Hay que decir que entonces se pasaba del drama a la alegría con más facilidad que ahora. Imperaba una cierta inconsciencia, que los diarios alimentaron con una vorágine de tópicos y proclamas. Durante la guerra se puso imposible hacer periodismo. Como muchos compañeros se iban marchando al frente o al exilio, me tocó escribir editoriales. El director me decía: "Hazme un sideral, Avel·lí". Y yo escribía un texto henchido de palabras vacías y solemnes, como aquel estanquero que venía cada día con el fusil al Café de la Ópera. No creo que aquel hombre y su fusil fueran nunca al frente.

Una vez, en un bar, vi a una señora que sacaba un bocadillo de aquellas máquinas americanas que van con monedas: "¡Y pensar que con eso tenemos que cenar yo y mi hermana"!, se lamentó. Esa misma tarde escribí un editorial denunciando que, mientras mucha gente pasaba hambre, había cola de coches oficiales en los restaurantes caros de Barcelona. La Vanguardia respondió al dia siguiente dándome la razón con un editorial que se titulaba: "Lo suscribimos todo".

Estos eran el tipo de gestos constructivos que se podían hacer y no cada día. Durante la guerra procuré encontrarme siempre donde no había tiros. Supongo que pensarás: "Pues sí que estaba bien defendida la República con personas como Usted." Quizás sí, pero es que la mayoría de héroes que hubo en aquella guerra lo fueron por frivolidad o por mala suerte. Los que no estábamos implicados en ningún partido hacíamos lo que podíamos para que la familia lo pasara cuanto menos mal mejor.

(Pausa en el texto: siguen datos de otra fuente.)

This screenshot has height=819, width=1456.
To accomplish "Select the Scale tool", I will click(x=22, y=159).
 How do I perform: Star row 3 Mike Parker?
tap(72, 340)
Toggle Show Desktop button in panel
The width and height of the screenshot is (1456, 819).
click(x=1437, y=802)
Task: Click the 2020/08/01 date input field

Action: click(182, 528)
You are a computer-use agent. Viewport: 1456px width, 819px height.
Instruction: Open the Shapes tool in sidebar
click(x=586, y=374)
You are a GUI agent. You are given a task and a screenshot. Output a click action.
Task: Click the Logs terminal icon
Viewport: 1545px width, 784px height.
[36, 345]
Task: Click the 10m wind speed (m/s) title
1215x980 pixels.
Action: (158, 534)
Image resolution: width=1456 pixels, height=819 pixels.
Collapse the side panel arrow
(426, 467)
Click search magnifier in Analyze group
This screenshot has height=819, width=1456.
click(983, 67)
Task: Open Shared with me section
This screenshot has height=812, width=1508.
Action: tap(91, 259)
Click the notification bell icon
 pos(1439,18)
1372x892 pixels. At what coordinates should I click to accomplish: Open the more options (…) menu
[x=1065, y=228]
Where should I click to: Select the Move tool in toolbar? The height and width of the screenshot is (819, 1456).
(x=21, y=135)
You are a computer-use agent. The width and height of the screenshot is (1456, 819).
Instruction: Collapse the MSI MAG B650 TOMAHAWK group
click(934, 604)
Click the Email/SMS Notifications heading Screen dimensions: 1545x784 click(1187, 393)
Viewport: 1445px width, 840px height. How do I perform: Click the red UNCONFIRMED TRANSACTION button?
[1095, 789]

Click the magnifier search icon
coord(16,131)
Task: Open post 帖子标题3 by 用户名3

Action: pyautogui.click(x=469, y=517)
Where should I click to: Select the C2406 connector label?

Yo ni siquiera iba a ver las carnicerías que hacían los bombardeos, como otra gente. Me parece que no vi ni a un solo muerto en Barcelona en toda la guerra. Me acordaría, como me acuerdo del día que murió Gaudí, atropellado por un tranvía. Lo llevaron al hospital de Santa Creu y lo fui a ver. Lo tenían estirado con un pañuelo en la cabeza para aguantarle la mandíbula cerrada. Era el 1926, y es una imagen que nunca me he sacado de la cabeza".